Most employers or higher education organisations will require young people to have ‘good communication skills’ but it is often difficult to pinpoint what that actually means, especially when some communication skills are non-verbal.

Obvious communication skills include; being able to convey information to others clearly and concisely, knowing how much or how little to talk, engaging with other people, understanding instructions, listening effectively, acquiring new skills and asking questions. These are all communication skills that we can see and quantify, but many others are hidden.

Non-verbal communication skills include; making eye contact, understanding the intentions of others, using the right tone of voice, understanding body language and empathising with people, having emotional intelligence and having the confidence to communicate effectively.

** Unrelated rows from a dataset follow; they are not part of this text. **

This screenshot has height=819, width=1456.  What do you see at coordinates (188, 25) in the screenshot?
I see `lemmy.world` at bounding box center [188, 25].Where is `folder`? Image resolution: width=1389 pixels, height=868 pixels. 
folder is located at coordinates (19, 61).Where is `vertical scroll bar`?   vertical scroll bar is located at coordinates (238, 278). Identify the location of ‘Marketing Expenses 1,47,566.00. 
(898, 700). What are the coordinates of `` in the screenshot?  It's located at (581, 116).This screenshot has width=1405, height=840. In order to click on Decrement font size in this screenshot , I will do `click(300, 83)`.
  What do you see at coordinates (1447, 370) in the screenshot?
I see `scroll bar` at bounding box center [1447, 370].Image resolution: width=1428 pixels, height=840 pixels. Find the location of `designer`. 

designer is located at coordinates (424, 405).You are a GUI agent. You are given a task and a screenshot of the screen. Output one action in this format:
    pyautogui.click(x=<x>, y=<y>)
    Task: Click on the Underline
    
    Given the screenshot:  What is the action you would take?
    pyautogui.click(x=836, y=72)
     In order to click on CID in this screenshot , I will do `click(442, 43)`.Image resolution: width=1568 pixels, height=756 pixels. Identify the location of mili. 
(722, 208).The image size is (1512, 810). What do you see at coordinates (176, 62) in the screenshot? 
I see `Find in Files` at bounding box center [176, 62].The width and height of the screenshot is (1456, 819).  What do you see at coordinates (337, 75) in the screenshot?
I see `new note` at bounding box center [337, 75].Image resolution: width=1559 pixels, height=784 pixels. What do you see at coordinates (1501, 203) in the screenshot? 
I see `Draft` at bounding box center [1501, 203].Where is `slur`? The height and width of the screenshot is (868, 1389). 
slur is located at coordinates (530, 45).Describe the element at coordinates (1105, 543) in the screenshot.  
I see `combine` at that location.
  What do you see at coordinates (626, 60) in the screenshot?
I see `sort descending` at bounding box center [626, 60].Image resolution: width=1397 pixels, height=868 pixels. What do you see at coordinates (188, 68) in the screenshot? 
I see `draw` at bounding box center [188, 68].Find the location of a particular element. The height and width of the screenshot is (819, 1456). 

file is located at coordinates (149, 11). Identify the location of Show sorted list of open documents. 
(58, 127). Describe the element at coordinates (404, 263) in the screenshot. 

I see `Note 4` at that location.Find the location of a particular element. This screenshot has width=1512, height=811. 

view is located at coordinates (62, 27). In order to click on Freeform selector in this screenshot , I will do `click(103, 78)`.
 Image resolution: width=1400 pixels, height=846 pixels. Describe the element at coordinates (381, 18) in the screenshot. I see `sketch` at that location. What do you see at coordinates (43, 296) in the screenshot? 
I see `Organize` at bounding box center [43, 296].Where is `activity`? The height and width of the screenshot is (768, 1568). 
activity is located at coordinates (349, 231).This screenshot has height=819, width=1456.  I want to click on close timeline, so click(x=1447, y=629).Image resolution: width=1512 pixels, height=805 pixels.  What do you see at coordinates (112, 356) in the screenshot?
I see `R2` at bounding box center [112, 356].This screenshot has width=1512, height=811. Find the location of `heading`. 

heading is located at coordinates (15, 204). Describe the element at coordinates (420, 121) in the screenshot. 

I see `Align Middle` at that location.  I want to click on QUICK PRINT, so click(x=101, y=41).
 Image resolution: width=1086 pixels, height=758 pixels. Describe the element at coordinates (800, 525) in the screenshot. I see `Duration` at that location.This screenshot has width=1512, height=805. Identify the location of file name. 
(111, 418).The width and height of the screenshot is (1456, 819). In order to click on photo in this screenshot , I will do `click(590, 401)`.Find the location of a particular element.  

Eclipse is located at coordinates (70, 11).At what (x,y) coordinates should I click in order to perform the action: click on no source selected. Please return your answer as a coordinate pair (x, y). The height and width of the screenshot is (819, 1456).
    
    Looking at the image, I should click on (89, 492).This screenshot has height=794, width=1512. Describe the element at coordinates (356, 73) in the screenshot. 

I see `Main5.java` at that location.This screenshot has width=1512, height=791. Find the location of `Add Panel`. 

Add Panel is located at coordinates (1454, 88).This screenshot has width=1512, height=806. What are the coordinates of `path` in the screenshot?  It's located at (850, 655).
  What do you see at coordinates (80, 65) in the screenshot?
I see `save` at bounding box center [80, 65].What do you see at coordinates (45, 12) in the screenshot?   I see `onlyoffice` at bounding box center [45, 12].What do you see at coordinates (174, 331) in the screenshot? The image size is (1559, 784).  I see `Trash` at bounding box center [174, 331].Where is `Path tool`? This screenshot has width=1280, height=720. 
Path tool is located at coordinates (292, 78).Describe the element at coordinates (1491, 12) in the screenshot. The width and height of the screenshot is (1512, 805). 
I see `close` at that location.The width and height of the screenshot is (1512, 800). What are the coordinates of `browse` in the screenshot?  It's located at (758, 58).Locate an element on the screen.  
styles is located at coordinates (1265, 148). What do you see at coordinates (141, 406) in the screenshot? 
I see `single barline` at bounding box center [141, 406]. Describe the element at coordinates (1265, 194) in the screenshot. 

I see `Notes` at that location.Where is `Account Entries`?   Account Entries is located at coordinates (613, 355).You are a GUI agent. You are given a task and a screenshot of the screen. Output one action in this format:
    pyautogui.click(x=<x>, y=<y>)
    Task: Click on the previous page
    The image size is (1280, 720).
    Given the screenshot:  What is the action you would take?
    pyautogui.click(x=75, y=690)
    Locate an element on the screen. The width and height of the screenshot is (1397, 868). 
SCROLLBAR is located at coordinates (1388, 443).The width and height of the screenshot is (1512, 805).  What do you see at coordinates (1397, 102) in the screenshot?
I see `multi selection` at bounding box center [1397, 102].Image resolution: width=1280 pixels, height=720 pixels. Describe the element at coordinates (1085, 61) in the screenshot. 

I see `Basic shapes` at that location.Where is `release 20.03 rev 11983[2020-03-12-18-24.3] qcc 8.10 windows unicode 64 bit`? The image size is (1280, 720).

Emotional intelligence involves a young person’s ability to be self-aware, to build relationships with others, to manage themselves and their emotions. It could mean the difference between being able to avoid a stressful situation and overcome challenges in the workplace.

Showing confidence can be something as simple as maintaining eye contact during a conversation or using a friendly but firm tone of voice on the telephone. Empathy involves the ability to understand another person's point of view and respect the views and opinions of others, be they colleagues or customers.

Many of these core and non-verbal communication skills don't come naturally to young people especially those with social anxiety or social communication difficulties, and #Focus5 helps teach them repeatedly over time.